Cardiac fibroblasts play critical role in cardiac remodeling and during development. Cardiac remodeling following myocardial infarction involves the migration, proliferation and differentiation of cardiac fibroblasts to hypersecretory myofibroblasts. Myofibroblasts facilitate wound repair in the myocardium by secreting and organizing extra cellular matrix (ECM) and fibrosis. However, the molecular mechanisms involved in myofibroblast differentiation are not well known. Because the infarcted/ischemic myocardium is known to undergo mechanical stretch and the muscle phenotypic modulator TGF‐β is also increased in ischemia, we hypothesized the mechanotransduction and TGF‐β signaling pathway play active role in the differentiation of cardiac fibroblasts to myofibroblasts. Here, we show that the mechanosensitve ion channel TRPV4 is required for TGF‐β‐induced differentiation of cardiac fibroblasts to myofibroblasts. We found that cardiac fibroblasts functionally express TRPV4 channels and the TRPV4‐specific antagonist, AB159908 significantly inhibited TGFβ‐induced differentiation as measured by incorporation of α‐SMA into actin stress fibers (p < 0.05).
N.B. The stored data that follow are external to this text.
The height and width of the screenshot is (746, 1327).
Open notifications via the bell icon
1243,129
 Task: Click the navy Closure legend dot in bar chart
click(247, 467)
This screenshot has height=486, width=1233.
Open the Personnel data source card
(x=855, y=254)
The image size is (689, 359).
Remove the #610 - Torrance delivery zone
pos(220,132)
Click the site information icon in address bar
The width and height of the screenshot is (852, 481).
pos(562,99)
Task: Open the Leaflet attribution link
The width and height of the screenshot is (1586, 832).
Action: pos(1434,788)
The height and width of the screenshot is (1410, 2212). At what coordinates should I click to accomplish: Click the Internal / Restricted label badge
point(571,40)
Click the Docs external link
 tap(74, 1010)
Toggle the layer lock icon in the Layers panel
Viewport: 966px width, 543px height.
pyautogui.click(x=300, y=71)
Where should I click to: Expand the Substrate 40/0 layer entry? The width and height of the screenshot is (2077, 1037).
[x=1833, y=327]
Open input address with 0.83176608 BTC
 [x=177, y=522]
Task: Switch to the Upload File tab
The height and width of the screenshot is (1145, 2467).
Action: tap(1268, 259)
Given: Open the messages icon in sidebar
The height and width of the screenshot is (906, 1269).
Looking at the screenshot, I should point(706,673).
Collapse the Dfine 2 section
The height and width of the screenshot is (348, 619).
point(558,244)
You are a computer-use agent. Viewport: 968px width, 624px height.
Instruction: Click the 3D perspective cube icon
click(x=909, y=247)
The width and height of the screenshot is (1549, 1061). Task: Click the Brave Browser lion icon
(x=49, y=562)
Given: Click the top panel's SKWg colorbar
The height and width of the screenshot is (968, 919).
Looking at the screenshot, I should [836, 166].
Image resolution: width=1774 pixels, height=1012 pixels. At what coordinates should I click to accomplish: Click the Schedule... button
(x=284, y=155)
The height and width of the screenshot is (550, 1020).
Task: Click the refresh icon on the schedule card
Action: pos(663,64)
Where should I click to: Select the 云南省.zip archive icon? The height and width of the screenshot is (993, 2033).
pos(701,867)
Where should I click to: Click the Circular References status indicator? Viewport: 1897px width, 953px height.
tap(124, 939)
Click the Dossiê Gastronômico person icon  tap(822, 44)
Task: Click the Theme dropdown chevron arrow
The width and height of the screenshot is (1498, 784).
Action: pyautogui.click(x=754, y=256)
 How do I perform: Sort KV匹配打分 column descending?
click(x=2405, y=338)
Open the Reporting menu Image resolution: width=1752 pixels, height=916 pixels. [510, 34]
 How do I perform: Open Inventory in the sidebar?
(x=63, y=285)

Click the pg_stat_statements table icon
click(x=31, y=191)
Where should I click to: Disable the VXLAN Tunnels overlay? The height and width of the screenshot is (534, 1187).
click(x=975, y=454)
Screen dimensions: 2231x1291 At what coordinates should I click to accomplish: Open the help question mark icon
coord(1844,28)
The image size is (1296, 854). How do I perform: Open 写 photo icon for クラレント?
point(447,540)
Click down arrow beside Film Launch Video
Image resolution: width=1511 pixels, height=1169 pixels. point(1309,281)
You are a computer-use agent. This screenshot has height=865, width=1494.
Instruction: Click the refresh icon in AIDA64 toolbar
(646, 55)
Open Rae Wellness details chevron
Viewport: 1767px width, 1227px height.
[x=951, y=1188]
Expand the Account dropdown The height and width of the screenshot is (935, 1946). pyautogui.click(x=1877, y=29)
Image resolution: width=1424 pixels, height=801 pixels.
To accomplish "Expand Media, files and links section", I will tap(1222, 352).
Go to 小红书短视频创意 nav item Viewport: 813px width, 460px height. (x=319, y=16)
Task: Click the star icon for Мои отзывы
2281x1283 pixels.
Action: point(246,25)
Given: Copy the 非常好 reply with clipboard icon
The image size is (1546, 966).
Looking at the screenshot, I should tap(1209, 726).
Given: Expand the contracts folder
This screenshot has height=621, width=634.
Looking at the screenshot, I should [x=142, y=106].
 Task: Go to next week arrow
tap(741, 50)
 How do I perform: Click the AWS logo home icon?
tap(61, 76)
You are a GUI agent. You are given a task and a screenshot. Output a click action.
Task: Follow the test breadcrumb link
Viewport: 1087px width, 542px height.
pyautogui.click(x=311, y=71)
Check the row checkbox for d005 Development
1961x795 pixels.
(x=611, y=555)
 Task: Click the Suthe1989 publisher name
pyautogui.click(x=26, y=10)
Importantly, we demonstrate that TGF‐β‐induced myofibroblast differentiation is regulated by the variations in ECM elasticity in a TRPV4 dependent manner. Further, we found that TGF‐β treatment increased the expression of TRPV4. Finally, calcium imaging experiments with Fluo‐4 revealed that TGF‐β treated fibroblasts exhibit enhanced TRPV4‐dependent calcium influx compared to untreated controls ( p< 0.05). Taken together these results suggest, for the first time, that a mechanosensitive ion channel, TRPV4 regulates cardiac fibroblast differentiation to myofibroblasts which could be used as a novel therapeutic target for the treatment of ischemia and myocardial infarction.